Representation Distribution Matching for One-Step Visual Generation
Pith reviewed 2026-07-03 15:15 UTC · model grok-4.3
The pith
Matching generated and real feature distributions across fourteen encoders trains the strongest one-step image generator.
A machine-rendered reading of the paper's core claim, the machinery that carries it, and where it could break.
Core claim
By matching the distributions of generated images and real images in the feature spaces of a balanced set of fourteen frozen pretrained encoders using a properly estimated MMD loss with generated batches larger than 2048, improved RDM produces a one-step generator that reaches a Sliced-Wasserstein distance of 1.30 over the fourteen encoders on ImageNet and is preferred by a human-preference proxy on 71.2 percent of comparisons against the previous best one-step method.
What carries the argument
Representation Distribution Matching (RDM), the training paradigm that aligns the feature distribution of a one-step generator's outputs with the feature distribution of real images under frozen pretrained encoders.
If this is right
- The classical maximum mean discrepancy objective becomes effective for one-step generation once estimated with the right procedure.
- The size of the generated batch is the key operative variable and reaches an optimum above 2048 samples.
- Any single encoder representation can be gamed, so matching must occur across a balanced battery of encoders.

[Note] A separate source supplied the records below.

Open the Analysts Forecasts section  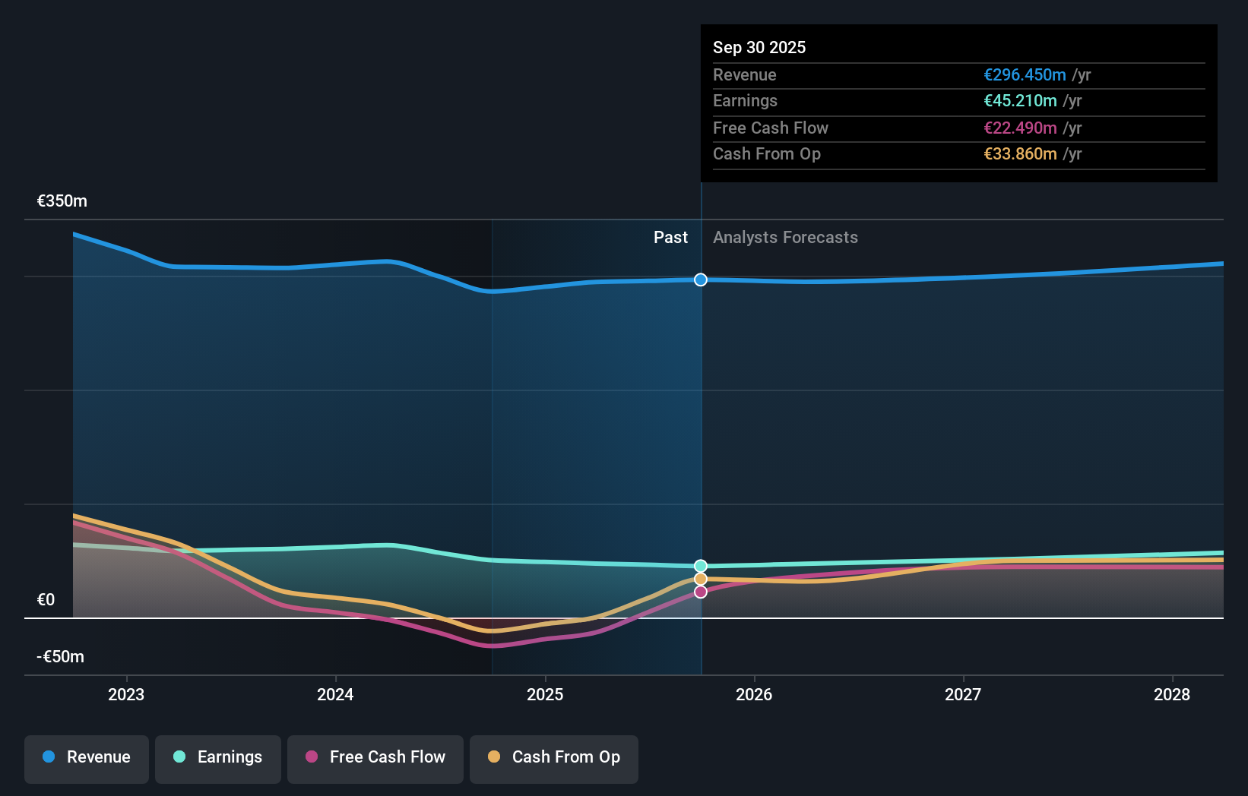[785, 238]
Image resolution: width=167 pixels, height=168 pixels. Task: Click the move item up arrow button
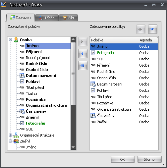(141, 29)
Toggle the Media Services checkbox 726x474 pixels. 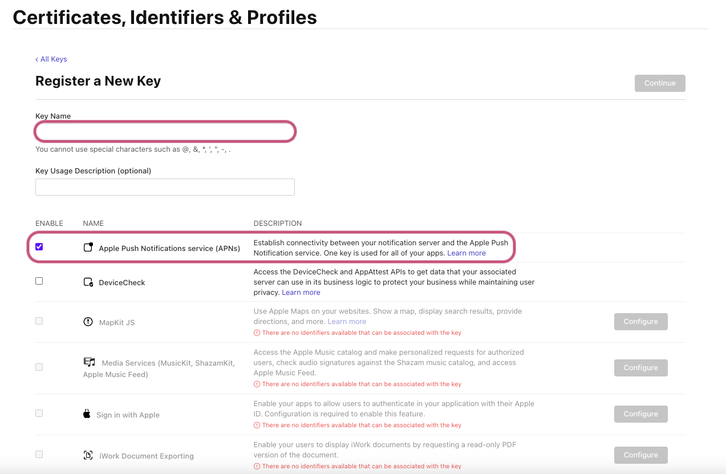click(x=39, y=367)
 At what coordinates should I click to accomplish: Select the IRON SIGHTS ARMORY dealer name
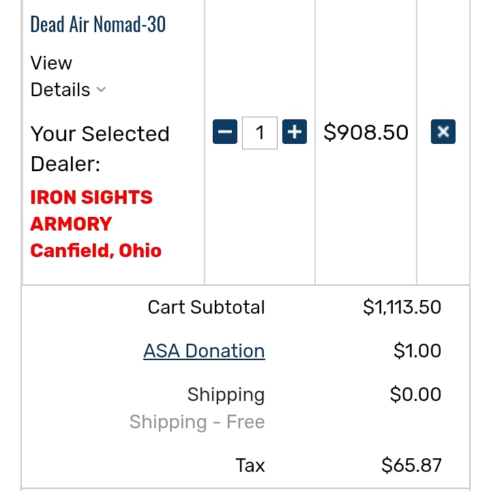coord(91,211)
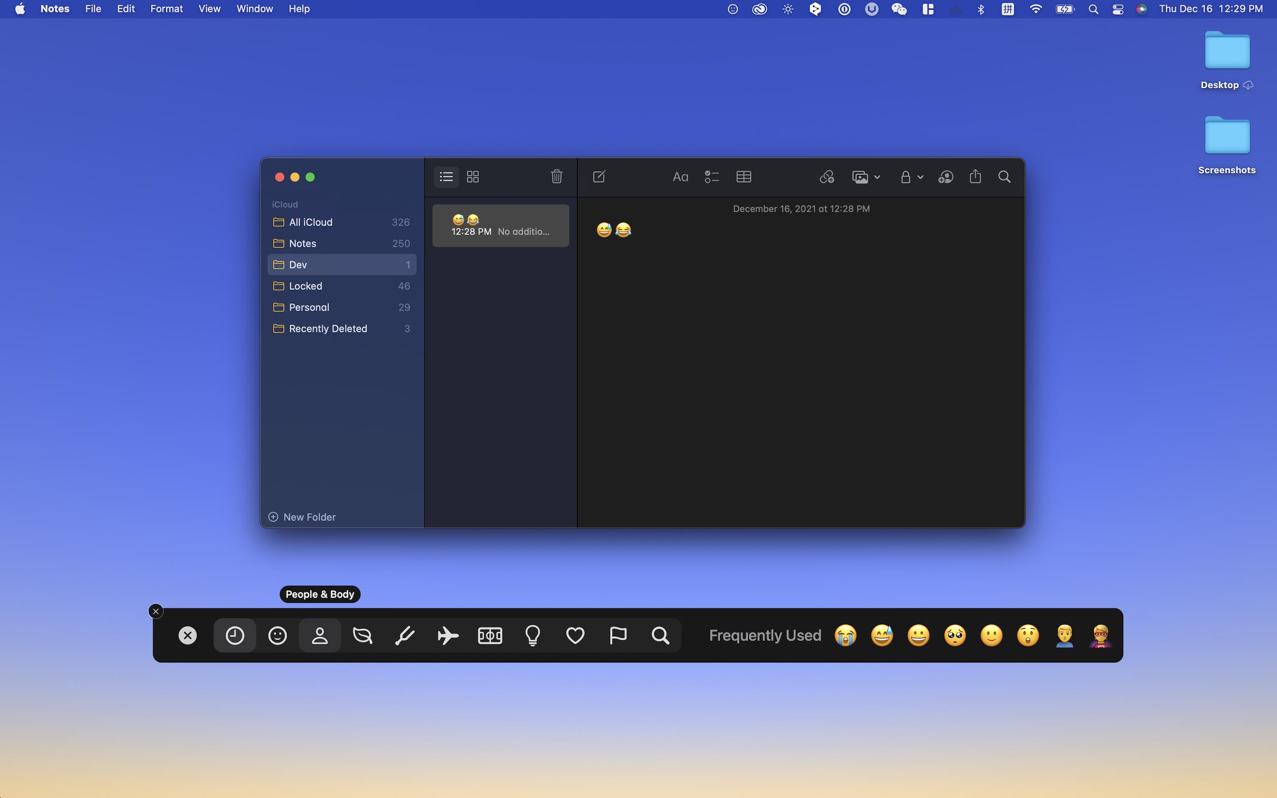Open the Aa text formatting menu
Image resolution: width=1277 pixels, height=798 pixels.
(x=680, y=177)
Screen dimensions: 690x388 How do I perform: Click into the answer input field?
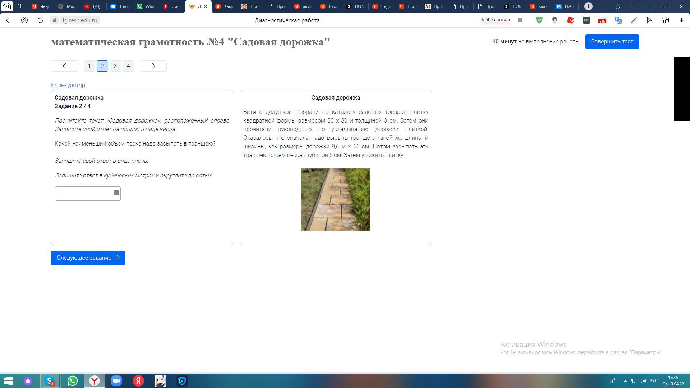(83, 194)
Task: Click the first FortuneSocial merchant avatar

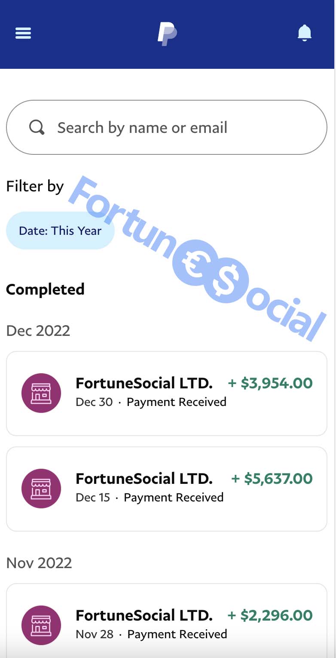Action: click(41, 393)
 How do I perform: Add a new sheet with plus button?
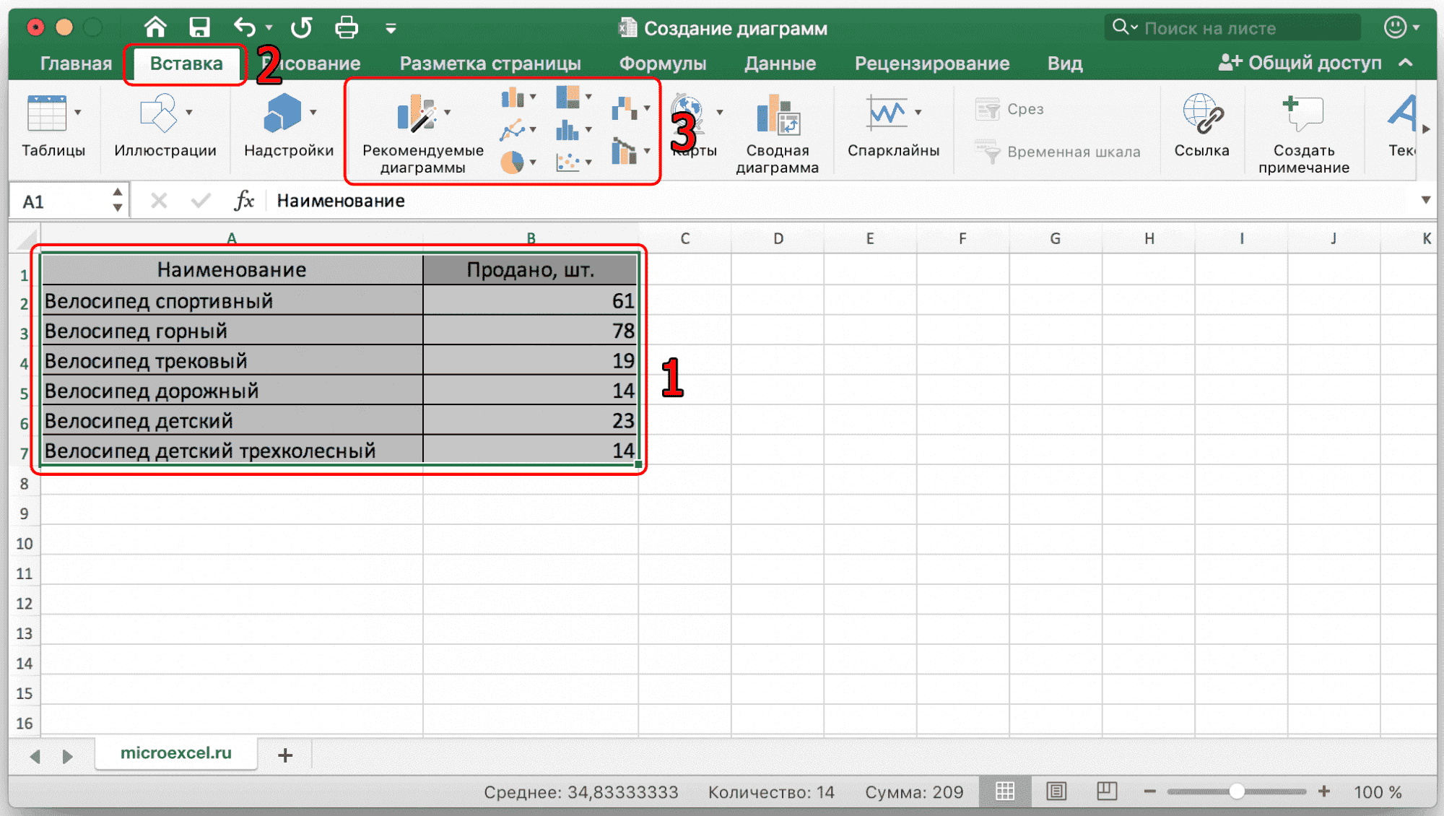pyautogui.click(x=285, y=755)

- The same recipe converts a four-step model into a one-step model that improves both automated and preference-based metrics.
Where Pith is reading between the lines
- The need for large generated batches may push training infrastructure toward higher memory or distributed setups for distribution-matching methods.
- The multi-encoder matching idea could be tested on video or audio generation tasks where single-representation gaming is also a risk.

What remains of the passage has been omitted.